Data entries:

+ + +

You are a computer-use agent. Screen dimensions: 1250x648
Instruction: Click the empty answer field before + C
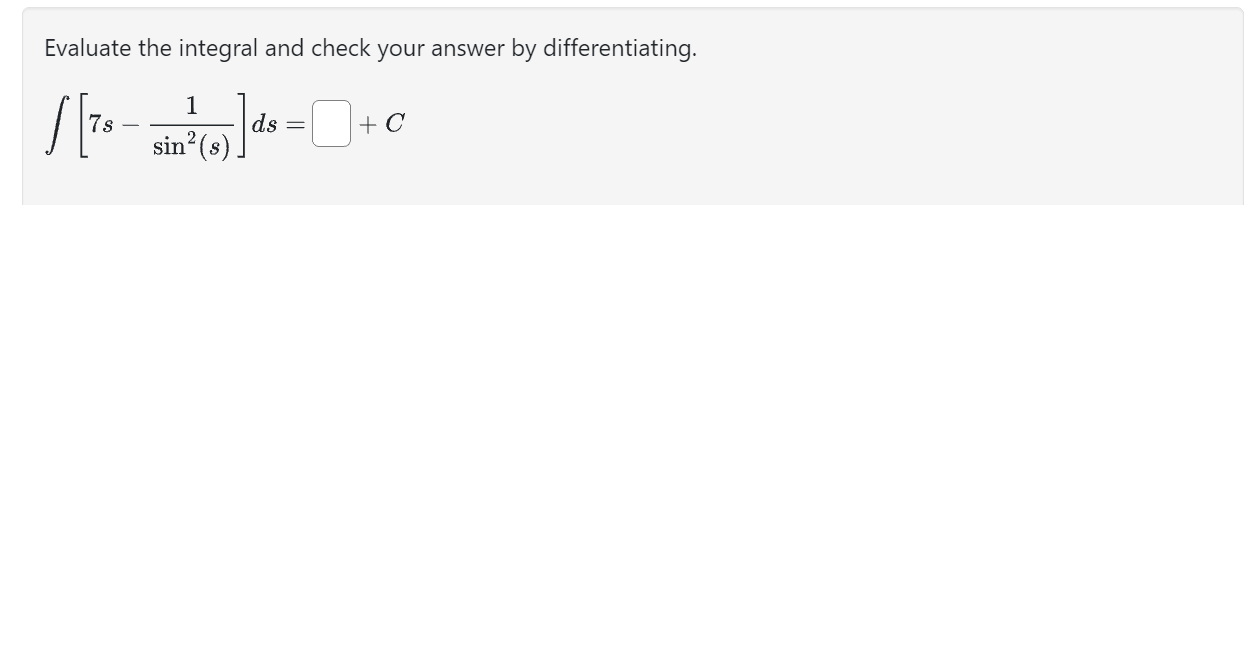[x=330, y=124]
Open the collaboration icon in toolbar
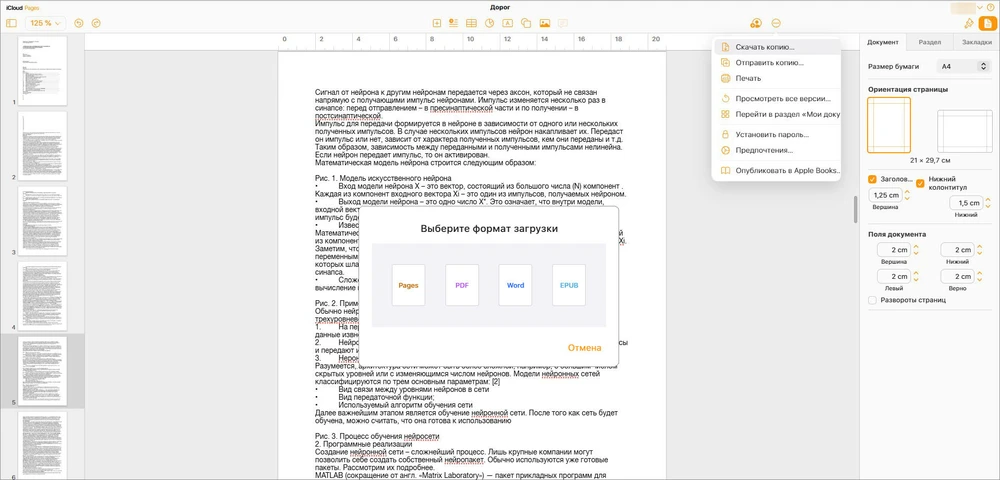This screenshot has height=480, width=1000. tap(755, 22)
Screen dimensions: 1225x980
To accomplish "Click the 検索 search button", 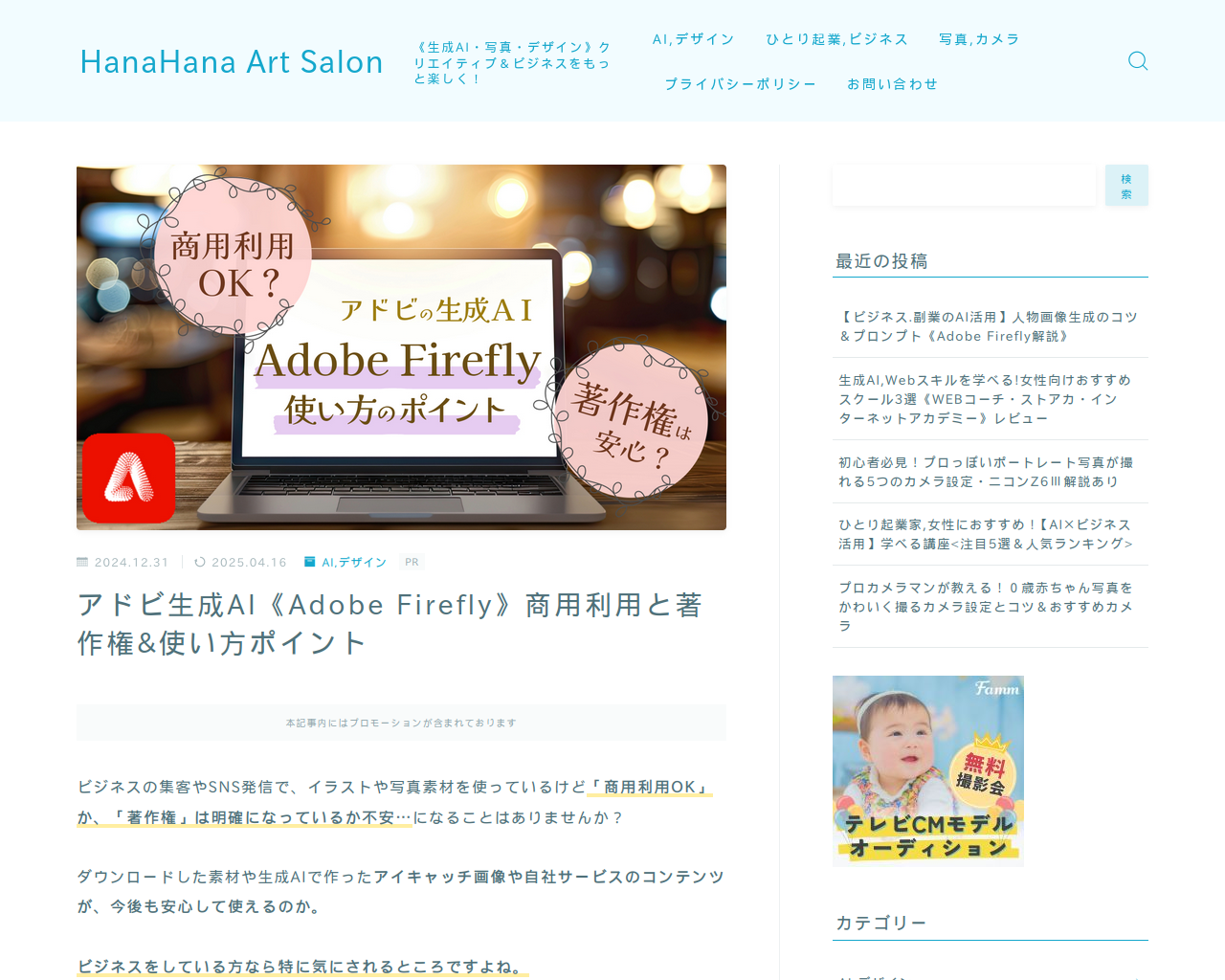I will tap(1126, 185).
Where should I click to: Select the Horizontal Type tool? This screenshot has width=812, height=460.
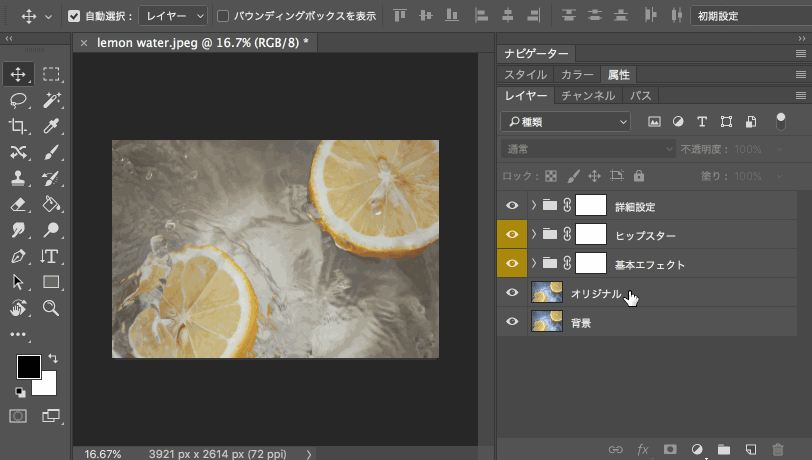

+ + +

Copy all the lines from the data above that hold the word "dimensions".

You are a computer-use agent. Screen dimensions: 1250x648
Screen dimensions: 1225x980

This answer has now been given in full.